Hacker News new | ask | show | jobs
by enraged_camel 86 days ago
>> This problem is inherently unsolvable because LLMS are prone to hallucinations and prompt injection attacks.

Okay, but aren't you making the mistake of assuming that we will always be stuck with LLMs, and a more advanced form of AI won't be invented that can do what LLMs can do, but is also resistant or immune to these problems? Or perhaps another "layer" (pre-processing/post-processing) that runs alongside LLMs?

3 comments

We built a correction layer that does this — the model verifies its output against your prompt during generation, not after. Same API call, no retries. Budget models without it: 40-50% accuracy. With it: 95.7% on 10k+ clinical documents. Hallucinations aren't eliminated — some might still fail — but every failure is explicitly flagged. No silent errors. and it improves over time to give you better results next time. It doesn't make hallucinations "solved. 100%". It makes them an engineering problem with a measurable - very low error rate you can drive down over time. We're calling it LiveFix — livefix.ai. Benchmarked across all frontier and budget models.
I don't think that is in the scope of the discussion here.

You can be as much of a futurist as you'd like, but bear in mind that this post is talking about OpenClaw.

No? That's why I said "If that turns out to be false, then when they are solved, fully autonomous AI agents may become feasible."

The point I'm making is that using OpenClaw right now, today — in a way that you deem incredibly useful or invaluable to your life — is akin to going for a stroll on the moon before the spacesuit was invented.

Some people would still opt to go for a stroll on the moon, but if they know the risks and do it anyway, then I have no other choice but to label them as crazy, stupid, or some combination of the two.
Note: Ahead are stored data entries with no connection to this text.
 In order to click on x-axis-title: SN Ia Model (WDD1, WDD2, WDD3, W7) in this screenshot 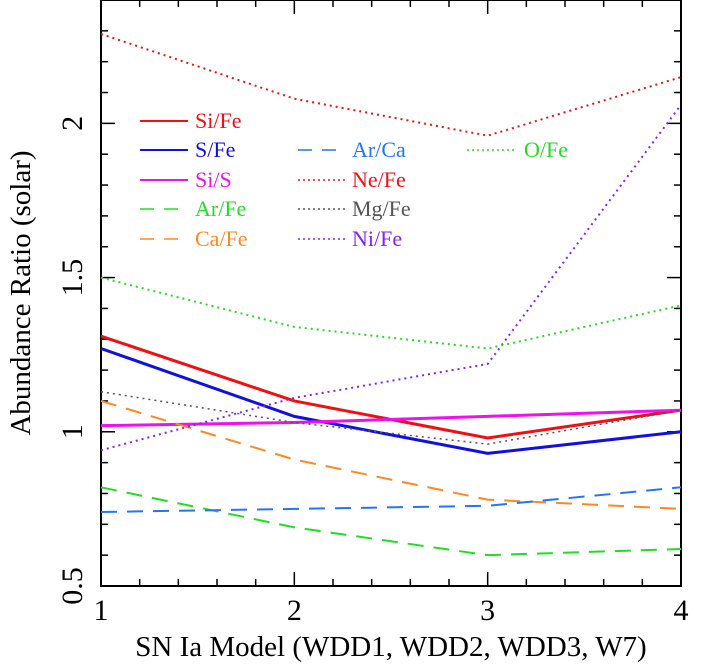, I will do `click(390, 647)`.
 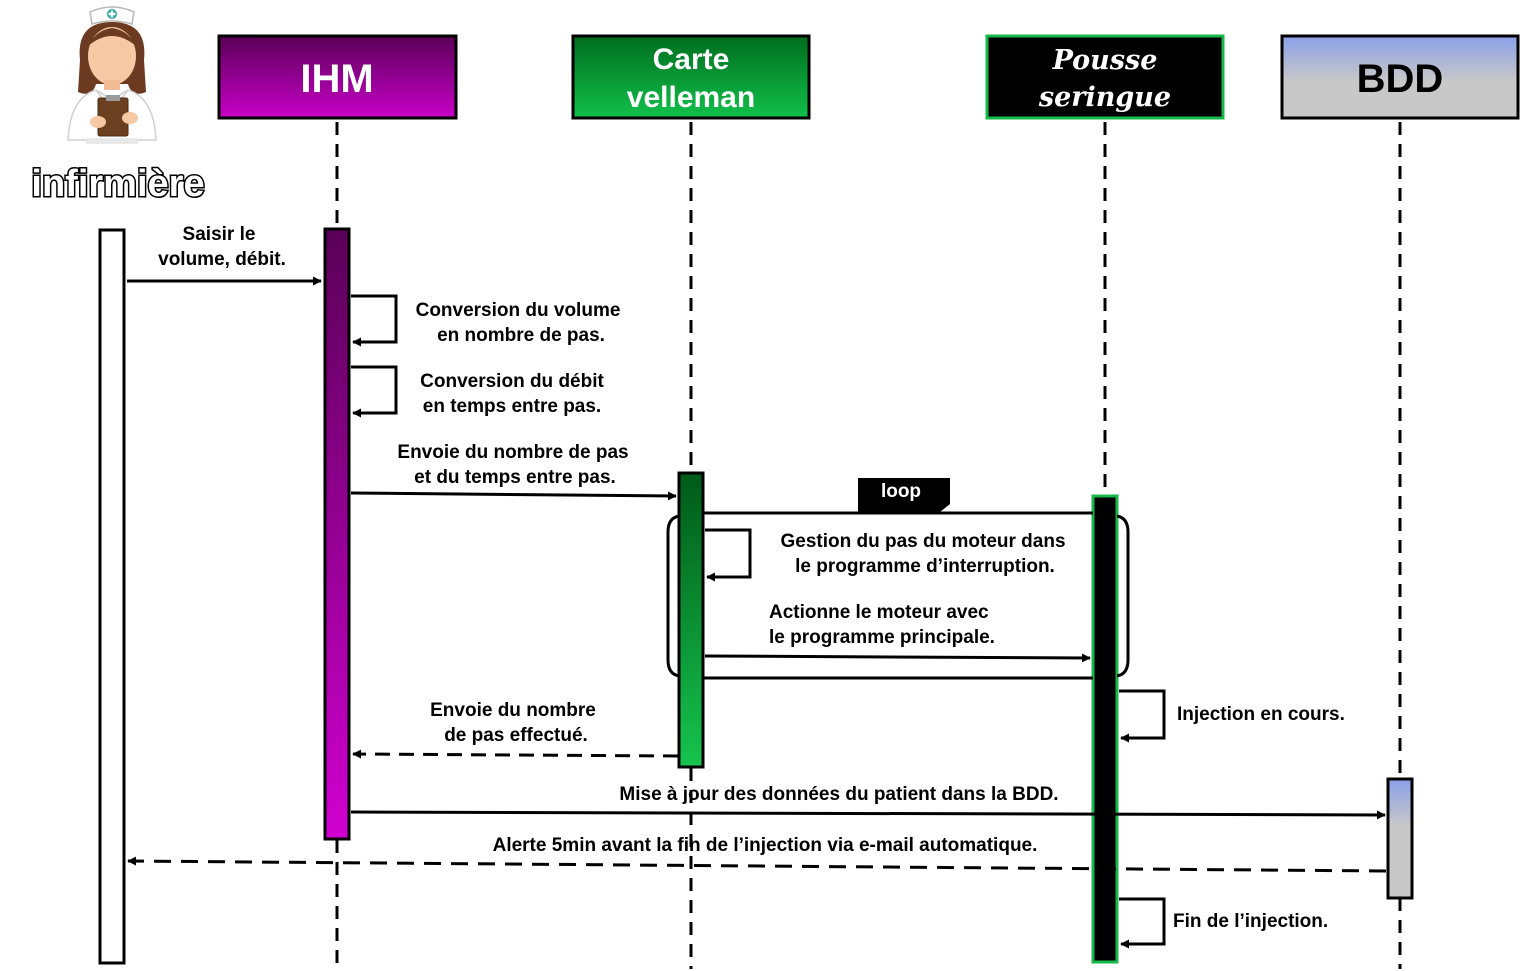 What do you see at coordinates (374, 320) in the screenshot?
I see `msg-conv-volume-arrow` at bounding box center [374, 320].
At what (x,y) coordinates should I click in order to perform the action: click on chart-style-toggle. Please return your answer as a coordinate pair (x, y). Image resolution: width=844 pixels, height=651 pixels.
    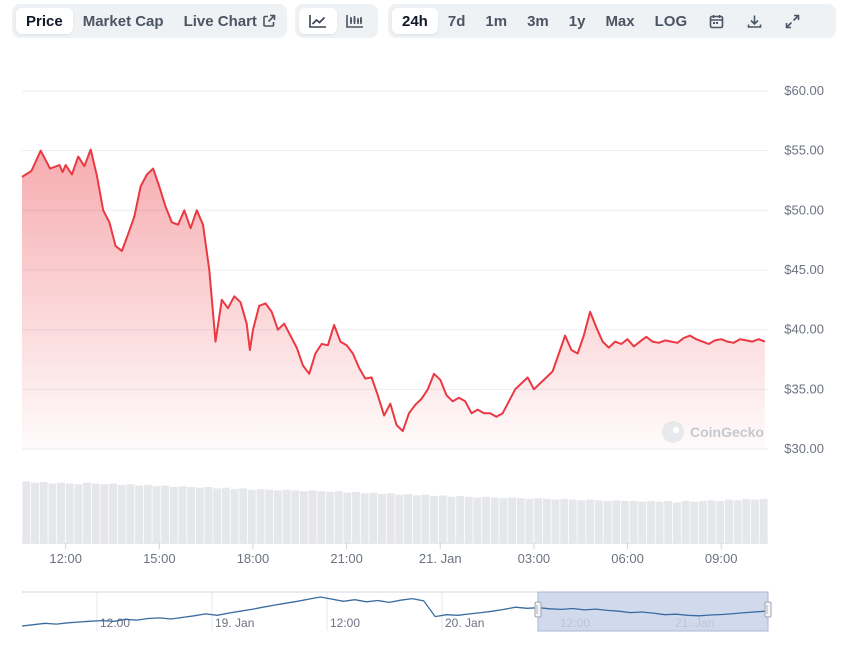
    Looking at the image, I should click on (336, 21).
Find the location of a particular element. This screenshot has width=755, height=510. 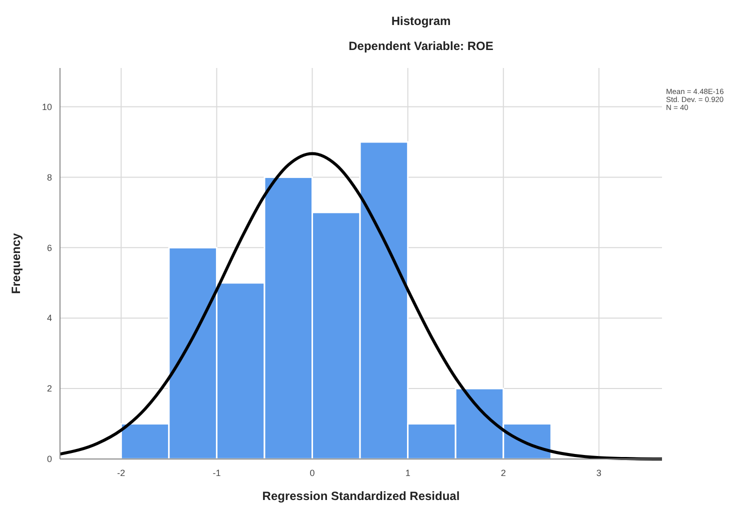

x-tick-label: -2 is located at coordinates (122, 473).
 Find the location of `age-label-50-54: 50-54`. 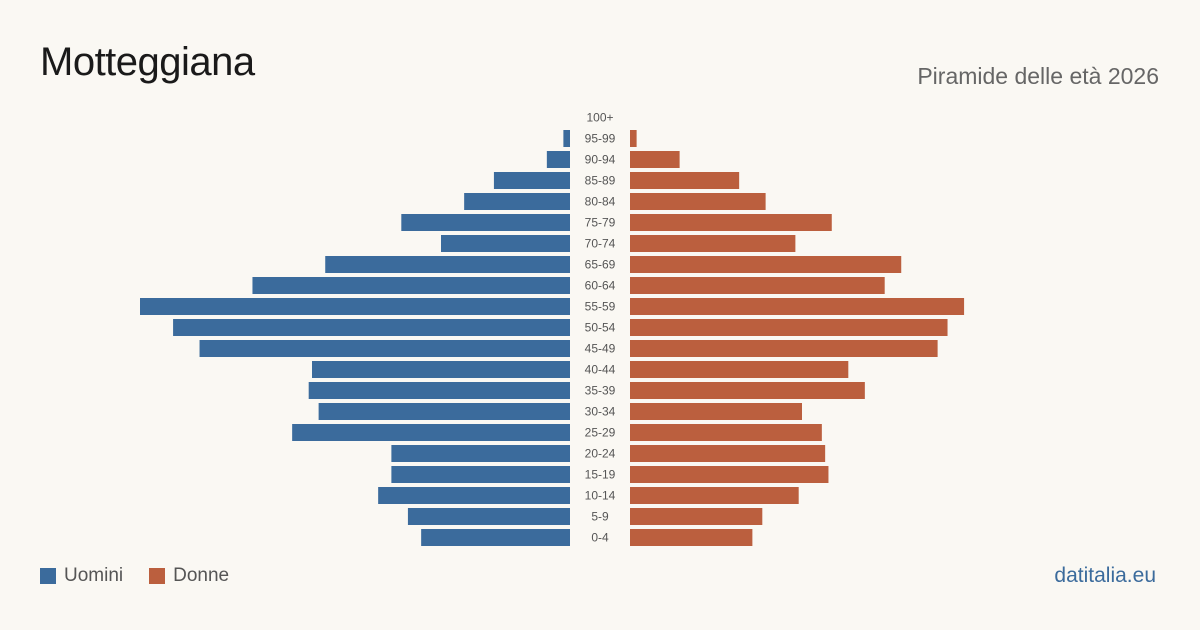

age-label-50-54: 50-54 is located at coordinates (600, 328).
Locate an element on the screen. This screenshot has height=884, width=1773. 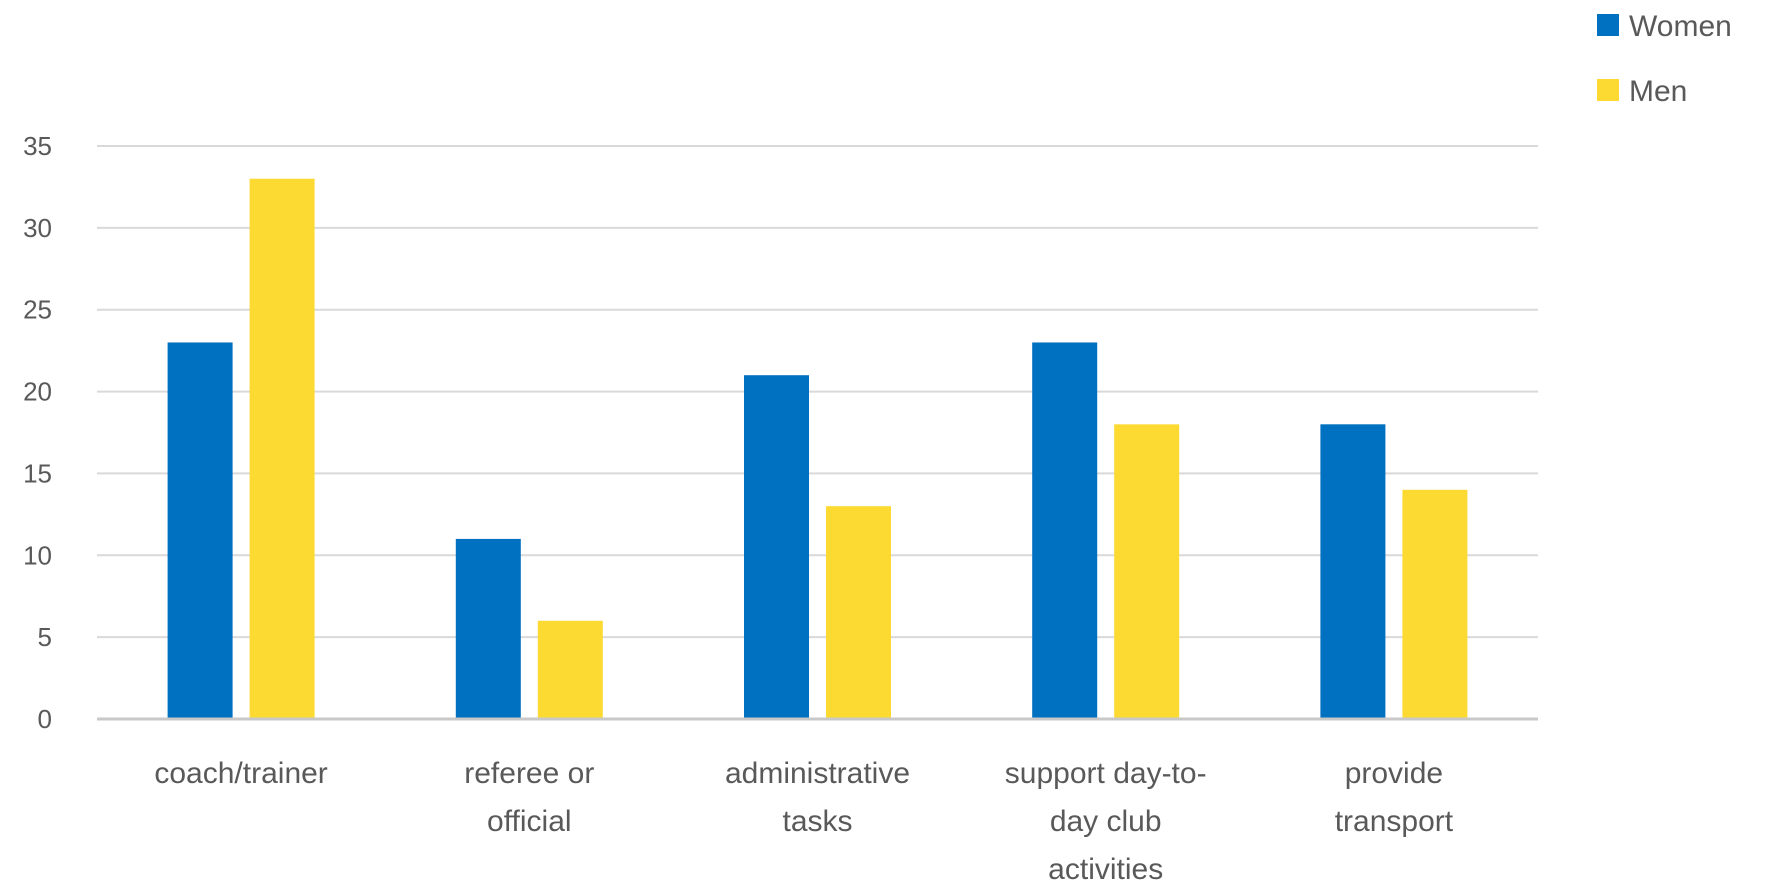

This isn't AI. This is a LLM. It hallucinates. Anyone with access to its communication channel (using SaaS messaging apps FFS) can talk it into disregarding previous instructions and doing a new thing instead. A threat actor WILL figure out a zero day prompt injection attack that utilizes the very same e-mails that your *Claw is reading for you, or your calendar invites, or a shared document, to turn your life inside out.

If you give a LLM the keys to your kingdom, you are — demonstrably — not a smart person and there is no gray area.